» **Short task**:
Retype, with no changes, the lines of the stored entries from the one containing "Task: Click the separator" through the one containing "coord(144,428)", both included.

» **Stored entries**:
━━━━━━━━━━
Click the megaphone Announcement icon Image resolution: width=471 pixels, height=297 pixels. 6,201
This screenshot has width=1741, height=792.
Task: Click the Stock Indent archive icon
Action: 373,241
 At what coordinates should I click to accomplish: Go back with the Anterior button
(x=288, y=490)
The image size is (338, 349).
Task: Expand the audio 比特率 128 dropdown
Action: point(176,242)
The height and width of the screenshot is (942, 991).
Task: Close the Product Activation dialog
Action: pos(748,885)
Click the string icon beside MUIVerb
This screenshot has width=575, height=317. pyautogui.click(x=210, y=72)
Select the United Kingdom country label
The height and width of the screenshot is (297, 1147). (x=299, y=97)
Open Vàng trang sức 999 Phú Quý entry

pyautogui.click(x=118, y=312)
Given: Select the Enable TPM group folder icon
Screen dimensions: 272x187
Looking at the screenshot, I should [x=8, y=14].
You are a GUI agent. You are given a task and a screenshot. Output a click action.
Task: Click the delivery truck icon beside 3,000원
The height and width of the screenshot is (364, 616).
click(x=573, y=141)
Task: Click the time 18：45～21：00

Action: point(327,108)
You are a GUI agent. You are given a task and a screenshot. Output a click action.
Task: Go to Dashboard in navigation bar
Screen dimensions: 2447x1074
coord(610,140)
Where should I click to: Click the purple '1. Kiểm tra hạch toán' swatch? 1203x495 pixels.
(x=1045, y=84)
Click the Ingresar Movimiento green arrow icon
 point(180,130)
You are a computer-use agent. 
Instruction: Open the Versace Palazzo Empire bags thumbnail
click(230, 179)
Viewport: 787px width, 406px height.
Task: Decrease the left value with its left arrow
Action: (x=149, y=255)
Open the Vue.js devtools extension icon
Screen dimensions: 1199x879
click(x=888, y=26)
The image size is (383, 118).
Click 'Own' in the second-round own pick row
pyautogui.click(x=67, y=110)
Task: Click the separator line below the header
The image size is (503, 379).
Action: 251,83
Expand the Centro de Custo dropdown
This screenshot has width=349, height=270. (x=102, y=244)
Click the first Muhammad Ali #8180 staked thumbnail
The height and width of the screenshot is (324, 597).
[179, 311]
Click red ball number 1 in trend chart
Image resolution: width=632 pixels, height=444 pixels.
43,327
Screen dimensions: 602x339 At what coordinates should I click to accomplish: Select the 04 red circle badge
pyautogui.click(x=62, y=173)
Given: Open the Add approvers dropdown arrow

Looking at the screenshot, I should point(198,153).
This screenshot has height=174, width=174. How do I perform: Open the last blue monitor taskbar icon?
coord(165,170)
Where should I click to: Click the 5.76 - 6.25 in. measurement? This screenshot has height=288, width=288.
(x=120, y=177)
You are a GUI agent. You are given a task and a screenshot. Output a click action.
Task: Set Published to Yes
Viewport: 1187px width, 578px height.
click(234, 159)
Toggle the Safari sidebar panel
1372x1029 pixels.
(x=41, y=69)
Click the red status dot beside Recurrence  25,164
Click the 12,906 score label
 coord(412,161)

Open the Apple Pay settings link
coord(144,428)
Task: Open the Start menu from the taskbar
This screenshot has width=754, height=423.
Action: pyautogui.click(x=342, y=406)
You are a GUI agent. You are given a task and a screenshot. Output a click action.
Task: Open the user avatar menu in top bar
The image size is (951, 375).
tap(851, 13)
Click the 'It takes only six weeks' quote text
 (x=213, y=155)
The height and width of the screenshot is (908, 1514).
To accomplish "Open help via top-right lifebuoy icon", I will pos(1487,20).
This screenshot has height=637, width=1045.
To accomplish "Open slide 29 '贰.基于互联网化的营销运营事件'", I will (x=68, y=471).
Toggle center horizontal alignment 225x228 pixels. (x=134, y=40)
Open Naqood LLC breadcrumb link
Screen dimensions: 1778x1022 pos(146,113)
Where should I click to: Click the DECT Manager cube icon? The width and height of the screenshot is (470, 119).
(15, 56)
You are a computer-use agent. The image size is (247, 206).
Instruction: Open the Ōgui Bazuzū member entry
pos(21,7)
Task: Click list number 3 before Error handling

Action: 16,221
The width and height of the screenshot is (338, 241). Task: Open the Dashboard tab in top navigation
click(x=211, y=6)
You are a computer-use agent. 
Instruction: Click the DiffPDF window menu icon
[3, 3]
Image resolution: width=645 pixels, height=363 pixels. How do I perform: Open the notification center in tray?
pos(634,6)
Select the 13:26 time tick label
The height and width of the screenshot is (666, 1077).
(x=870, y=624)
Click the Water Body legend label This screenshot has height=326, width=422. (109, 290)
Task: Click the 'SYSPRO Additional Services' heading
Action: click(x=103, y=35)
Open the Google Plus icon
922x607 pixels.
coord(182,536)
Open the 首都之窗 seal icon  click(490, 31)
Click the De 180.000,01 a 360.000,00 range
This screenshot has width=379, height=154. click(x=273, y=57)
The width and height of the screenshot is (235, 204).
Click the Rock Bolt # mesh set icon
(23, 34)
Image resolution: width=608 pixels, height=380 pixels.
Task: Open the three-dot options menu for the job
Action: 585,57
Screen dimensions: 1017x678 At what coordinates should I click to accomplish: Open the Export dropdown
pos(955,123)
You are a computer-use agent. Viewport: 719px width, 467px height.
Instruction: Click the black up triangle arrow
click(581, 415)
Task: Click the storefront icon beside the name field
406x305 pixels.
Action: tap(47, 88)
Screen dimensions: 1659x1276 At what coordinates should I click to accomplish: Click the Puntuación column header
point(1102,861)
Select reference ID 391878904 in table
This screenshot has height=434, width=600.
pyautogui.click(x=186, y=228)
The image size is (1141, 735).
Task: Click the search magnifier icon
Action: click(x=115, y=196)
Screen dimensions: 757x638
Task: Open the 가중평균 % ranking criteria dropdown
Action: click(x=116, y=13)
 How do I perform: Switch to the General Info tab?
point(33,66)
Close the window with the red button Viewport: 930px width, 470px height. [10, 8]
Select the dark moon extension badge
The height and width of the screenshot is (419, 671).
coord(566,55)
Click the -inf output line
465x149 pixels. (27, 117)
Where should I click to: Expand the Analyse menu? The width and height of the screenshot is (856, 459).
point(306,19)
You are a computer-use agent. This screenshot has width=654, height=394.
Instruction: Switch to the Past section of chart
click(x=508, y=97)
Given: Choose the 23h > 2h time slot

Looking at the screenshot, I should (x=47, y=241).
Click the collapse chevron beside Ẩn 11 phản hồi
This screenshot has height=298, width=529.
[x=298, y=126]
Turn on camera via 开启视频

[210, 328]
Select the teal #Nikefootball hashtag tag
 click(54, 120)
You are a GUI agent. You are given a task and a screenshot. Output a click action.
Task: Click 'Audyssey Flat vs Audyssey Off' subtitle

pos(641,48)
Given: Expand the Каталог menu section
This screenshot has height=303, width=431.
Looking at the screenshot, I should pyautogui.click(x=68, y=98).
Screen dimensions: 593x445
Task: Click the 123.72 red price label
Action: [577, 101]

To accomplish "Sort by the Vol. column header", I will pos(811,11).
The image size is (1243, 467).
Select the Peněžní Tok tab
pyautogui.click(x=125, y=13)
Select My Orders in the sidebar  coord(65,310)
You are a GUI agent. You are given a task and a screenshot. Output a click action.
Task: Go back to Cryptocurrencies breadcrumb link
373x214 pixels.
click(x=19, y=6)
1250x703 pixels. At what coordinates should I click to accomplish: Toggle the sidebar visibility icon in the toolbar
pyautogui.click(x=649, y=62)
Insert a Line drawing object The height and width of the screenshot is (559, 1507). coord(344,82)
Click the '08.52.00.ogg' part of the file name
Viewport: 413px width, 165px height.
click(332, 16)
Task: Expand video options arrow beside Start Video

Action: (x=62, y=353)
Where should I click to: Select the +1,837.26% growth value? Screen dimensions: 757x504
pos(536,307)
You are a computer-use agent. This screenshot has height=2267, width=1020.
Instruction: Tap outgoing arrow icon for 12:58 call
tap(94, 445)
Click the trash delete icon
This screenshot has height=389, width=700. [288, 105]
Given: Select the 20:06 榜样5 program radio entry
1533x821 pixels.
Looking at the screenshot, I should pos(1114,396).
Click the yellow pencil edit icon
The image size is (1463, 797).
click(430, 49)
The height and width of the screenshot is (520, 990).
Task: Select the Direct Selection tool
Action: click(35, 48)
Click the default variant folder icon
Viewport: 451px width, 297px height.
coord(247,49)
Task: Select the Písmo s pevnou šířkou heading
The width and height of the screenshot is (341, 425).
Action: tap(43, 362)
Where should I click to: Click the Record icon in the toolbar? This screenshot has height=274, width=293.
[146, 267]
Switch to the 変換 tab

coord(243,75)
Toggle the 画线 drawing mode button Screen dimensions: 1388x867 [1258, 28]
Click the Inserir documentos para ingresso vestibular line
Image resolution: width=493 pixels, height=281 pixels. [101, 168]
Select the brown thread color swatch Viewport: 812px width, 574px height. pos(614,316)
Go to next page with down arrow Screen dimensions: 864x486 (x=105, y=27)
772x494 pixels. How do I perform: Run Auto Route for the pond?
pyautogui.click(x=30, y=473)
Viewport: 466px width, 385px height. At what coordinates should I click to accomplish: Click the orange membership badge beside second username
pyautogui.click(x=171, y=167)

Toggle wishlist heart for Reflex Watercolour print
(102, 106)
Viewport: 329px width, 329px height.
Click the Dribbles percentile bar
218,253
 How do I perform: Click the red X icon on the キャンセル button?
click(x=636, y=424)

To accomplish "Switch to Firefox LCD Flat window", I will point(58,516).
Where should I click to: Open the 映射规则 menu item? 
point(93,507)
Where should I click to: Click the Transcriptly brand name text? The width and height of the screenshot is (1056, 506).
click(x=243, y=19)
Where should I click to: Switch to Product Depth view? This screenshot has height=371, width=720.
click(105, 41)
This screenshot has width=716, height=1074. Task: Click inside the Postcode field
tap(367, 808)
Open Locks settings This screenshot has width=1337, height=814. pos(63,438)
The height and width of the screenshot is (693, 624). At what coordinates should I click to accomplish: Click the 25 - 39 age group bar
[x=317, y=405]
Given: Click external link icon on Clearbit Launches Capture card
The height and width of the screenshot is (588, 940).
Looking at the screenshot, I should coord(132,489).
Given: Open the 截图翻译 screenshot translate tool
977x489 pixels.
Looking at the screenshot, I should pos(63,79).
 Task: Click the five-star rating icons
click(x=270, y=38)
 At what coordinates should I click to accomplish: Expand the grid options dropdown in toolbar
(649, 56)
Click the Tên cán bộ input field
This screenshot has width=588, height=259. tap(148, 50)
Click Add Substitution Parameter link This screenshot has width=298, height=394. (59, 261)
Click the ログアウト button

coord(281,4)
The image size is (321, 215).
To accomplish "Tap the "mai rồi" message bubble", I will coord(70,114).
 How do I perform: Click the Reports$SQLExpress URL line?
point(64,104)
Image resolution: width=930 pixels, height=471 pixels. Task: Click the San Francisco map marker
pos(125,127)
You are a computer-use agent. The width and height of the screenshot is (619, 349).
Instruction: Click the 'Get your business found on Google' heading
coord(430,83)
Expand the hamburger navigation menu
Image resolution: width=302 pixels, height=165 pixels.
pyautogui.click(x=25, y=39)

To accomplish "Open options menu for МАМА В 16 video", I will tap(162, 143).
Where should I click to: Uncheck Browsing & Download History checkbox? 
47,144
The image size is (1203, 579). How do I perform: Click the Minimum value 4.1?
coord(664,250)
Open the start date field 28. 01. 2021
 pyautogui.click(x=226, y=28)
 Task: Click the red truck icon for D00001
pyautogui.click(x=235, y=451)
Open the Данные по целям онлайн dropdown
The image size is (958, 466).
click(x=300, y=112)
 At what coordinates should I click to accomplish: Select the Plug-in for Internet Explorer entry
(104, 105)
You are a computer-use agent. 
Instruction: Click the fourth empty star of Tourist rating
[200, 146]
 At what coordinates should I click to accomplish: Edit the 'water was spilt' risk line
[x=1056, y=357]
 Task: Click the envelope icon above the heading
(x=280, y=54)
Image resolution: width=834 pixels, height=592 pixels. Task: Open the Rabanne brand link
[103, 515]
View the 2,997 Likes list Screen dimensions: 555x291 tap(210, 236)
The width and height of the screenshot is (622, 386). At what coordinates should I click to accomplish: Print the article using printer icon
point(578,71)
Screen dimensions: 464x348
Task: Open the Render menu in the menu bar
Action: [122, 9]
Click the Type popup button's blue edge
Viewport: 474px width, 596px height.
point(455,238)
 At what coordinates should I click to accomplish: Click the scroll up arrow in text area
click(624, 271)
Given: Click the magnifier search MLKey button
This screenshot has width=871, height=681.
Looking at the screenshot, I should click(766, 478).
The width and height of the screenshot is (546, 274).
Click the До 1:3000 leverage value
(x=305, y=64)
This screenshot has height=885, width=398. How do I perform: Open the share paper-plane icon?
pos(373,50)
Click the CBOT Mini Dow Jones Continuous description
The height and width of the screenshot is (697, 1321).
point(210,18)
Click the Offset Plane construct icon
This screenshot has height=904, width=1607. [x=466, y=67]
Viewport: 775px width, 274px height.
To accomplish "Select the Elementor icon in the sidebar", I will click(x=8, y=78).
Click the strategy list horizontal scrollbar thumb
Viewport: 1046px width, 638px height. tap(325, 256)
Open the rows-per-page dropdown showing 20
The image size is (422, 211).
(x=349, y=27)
━━━━━━━━━━
» **Reply**:
Task: Click the separator line below the header
The image size is (503, 379).
Action: 251,83
Expand the Centro de Custo dropdown
This screenshot has width=349, height=270. (x=102, y=244)
Click the first Muhammad Ali #8180 staked thumbnail
The height and width of the screenshot is (324, 597).
[179, 311]
Click red ball number 1 in trend chart
Image resolution: width=632 pixels, height=444 pixels.
43,327
Screen dimensions: 602x339 At what coordinates should I click to accomplish: Select the 04 red circle badge
pyautogui.click(x=62, y=173)
Given: Open the Add approvers dropdown arrow

Looking at the screenshot, I should point(198,153).
This screenshot has height=174, width=174. How do I perform: Open the last blue monitor taskbar icon?
coord(165,170)
Where should I click to: Click the 5.76 - 6.25 in. measurement? This screenshot has height=288, width=288.
(x=120, y=177)
You are a GUI agent. You are given a task and a screenshot. Output a click action.
Task: Set Published to Yes
Viewport: 1187px width, 578px height.
click(234, 159)
Toggle the Safari sidebar panel
1372x1029 pixels.
(x=41, y=69)
Click the red status dot beside Recurrence  25,164
Click the 12,906 score label
 coord(412,161)

Open the Apple Pay settings link
coord(144,428)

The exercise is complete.